# Email notification turned off?



## TommyWillB (Dec 7, 2002)

I have "Use 'Email Notification' by default?" set to "Yes" in my control panel, but as I've been replying to threads today, the checkbox that says to send email is off.

It is a pain to constantly have to click this on...

 I have not changed anything... Am I doing something wrong?


----------



## edX (Dec 8, 2002)

tommy - i tried to see if i could find the problem but i am still learning the software and couldn't locate it. the best way to get a quick response to issues of this nature is to send a detailed email to the 'contact us' address at the top of each page.


----------



## TommyWillB (Dec 8, 2002)

Actually it my just "remember" the last thing you did...

...Otherwise it only does it in some threads and not others...
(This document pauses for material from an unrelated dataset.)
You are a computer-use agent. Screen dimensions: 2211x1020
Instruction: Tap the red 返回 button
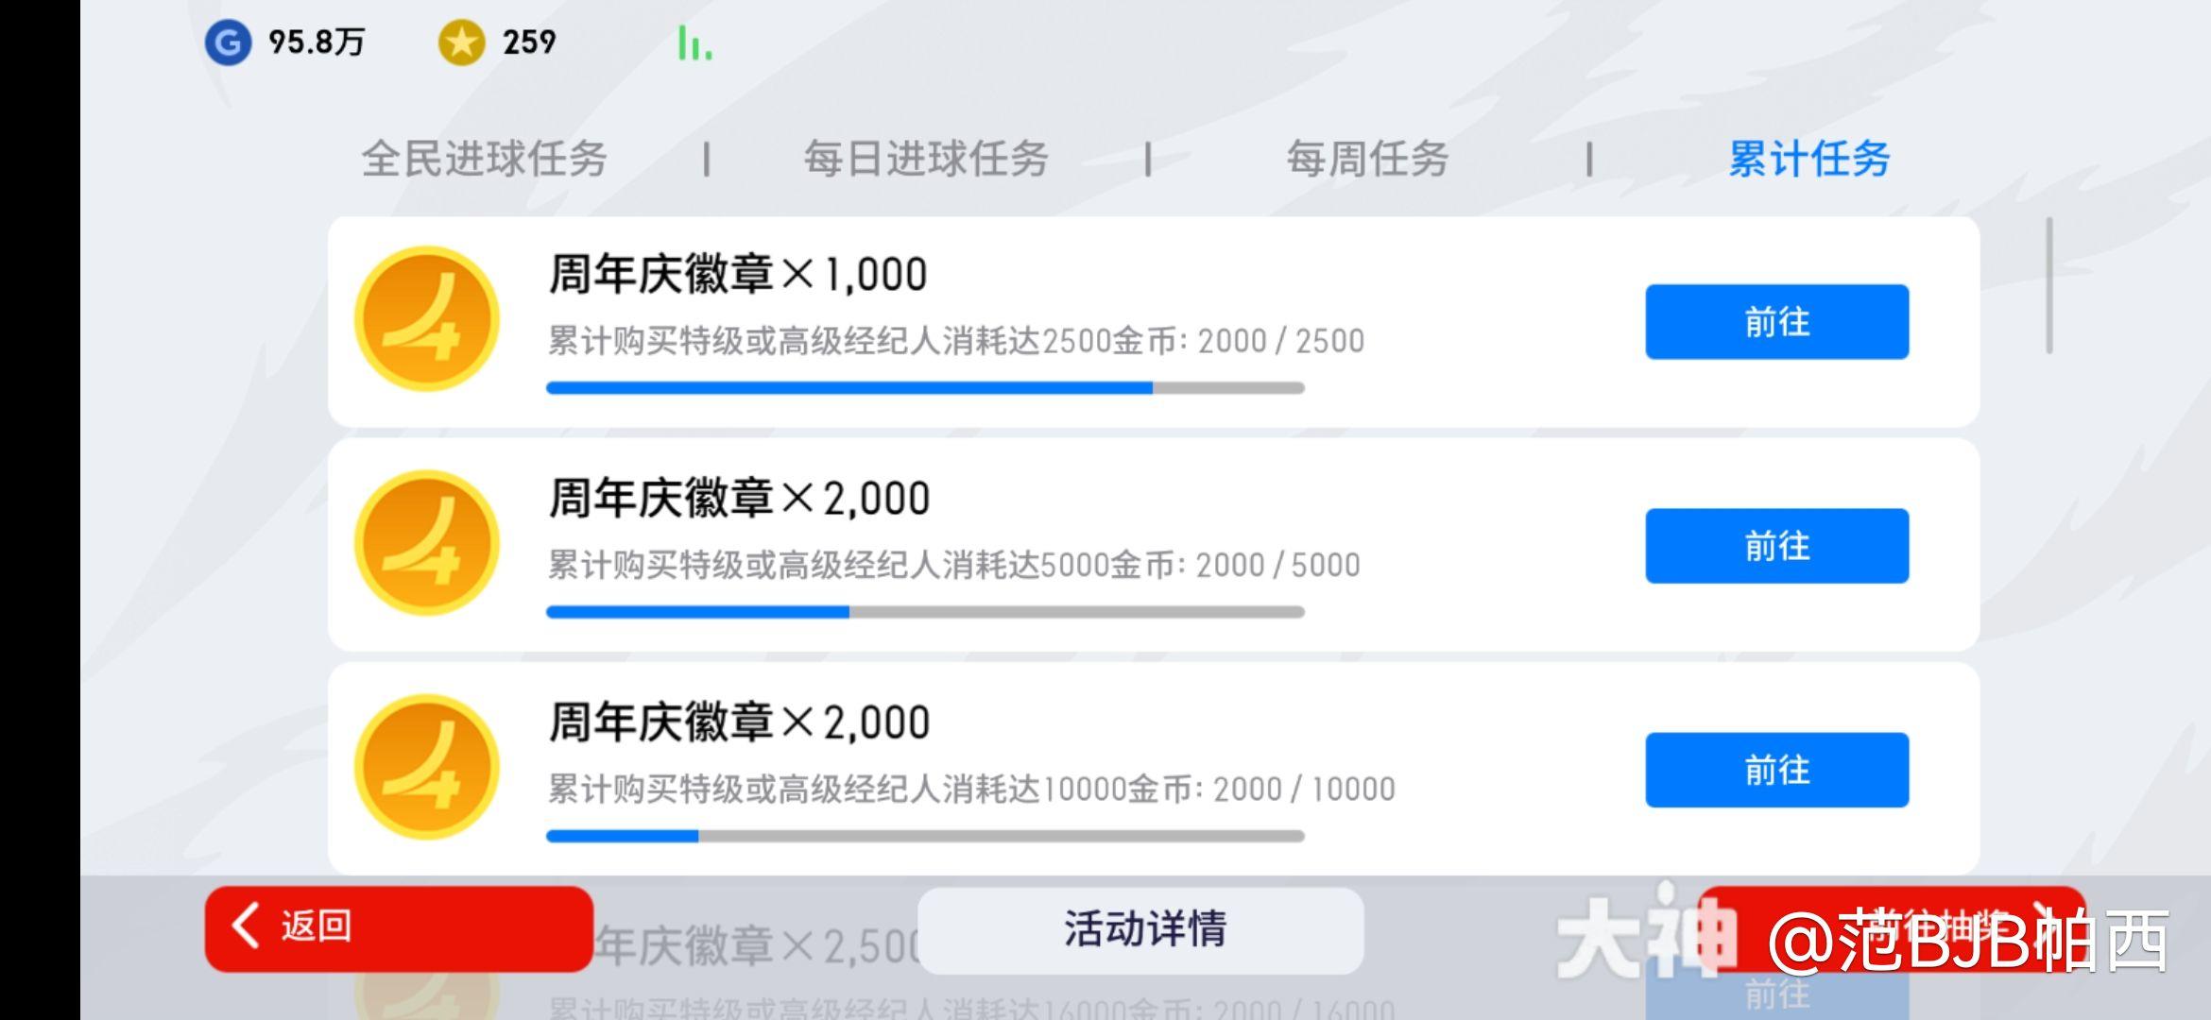399,928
I guess I have not really paid close enough attention to nail down the pattern...


----------



## twister (Dec 9, 2002)

Me too.  mine is defaulted to "on" and lately it seems that i'm not getting notices when people reply to threads i have.  But not all of them.  No offence but i think it was since the management changed.  All the old ones seem to still work fine but the newer ones seem to not send me anything.

Weird....

Twister


----------



## TommyWillB (Dec 15, 2002)

Ed, this is still happening...


----------



## Cheryl (Dec 15, 2002)

I have not received any email notices to any of the threads that I have posted to. My selection is turned on.  I also have never been emailed when a new thread has been added to the forum.  
The only email I do get is the PM notice.


----------



## bobw (Dec 16, 2002)

I'm getting the notifications.


----------



## twister (Dec 18, 2002)

I get notifications if i'm the starter of a therad.  Not if i respond to a thread.  I miss the notifications to.  

Twister


----------



## twister (Dec 19, 2002)

I figured it out.  And know how to fix it.  Wheres Ed?  Ok you don't get subscribed to a form if you type in the reply box directly below the form.  Why? Because it doesn't have the 'subscribe to form' option.  So someone would just need to add that in.  It could be hidden field or it'd fit nicely under 'Your Reply'

A quick fix for us would be... when ever you reply (using this box) after you hit submit also hit 'Subscribe to this Thread' under the submit buttons.

Twister


----------



## xaqintosh (Jan 6, 2003)

ah, thanks


----------



## Cheryl (Jan 6, 2003)

Ah, but I am subscribed to several forums and I don't get notified that there is a new post. In fact I occassionally get notices of a new thread. But there is no pattern to it. Sometimes it is when I post to a thread already started. But it is not all the time.


----------



## twister (Jan 7, 2003)

Ever since i started hitting the "subsribe to this thread" link it's worked great for me.

Twister


----------



## Captain Code (Jan 10, 2003)

I'm having the same problem, but I can't tie it to posting through the different reply boxes as it seems to happen at random.


----------



## karavite (Jan 10, 2003)

> _Originally posted by twister _
> *A quick fix for us would be... when ever you reply (using this box) after you hit submit also hit 'Subscribe to this Thread' under the submit buttons. *



Help me understand this please - I cannot find 'Subscribe to this Thread'


----------



## bobw (Jan 10, 2003)

It's on the bottom of the page;

Show Printable Version |         Email this Page |         Subscribe to this Thread


----------



## xaqintosh (Jan 10, 2003)

under the "submit reply" and "reset form" there are three links, show printable version, email this page, and suscribe to thread

hope that helps 


anyways, can someone make it so that the quick reply box suscribes you also?


----------



## xaqintosh (Jan 10, 2003)

whoops, too late


----------



## twister (Jan 10, 2003)

Under the 'submit reply button' if you use the reply box under the thread


----------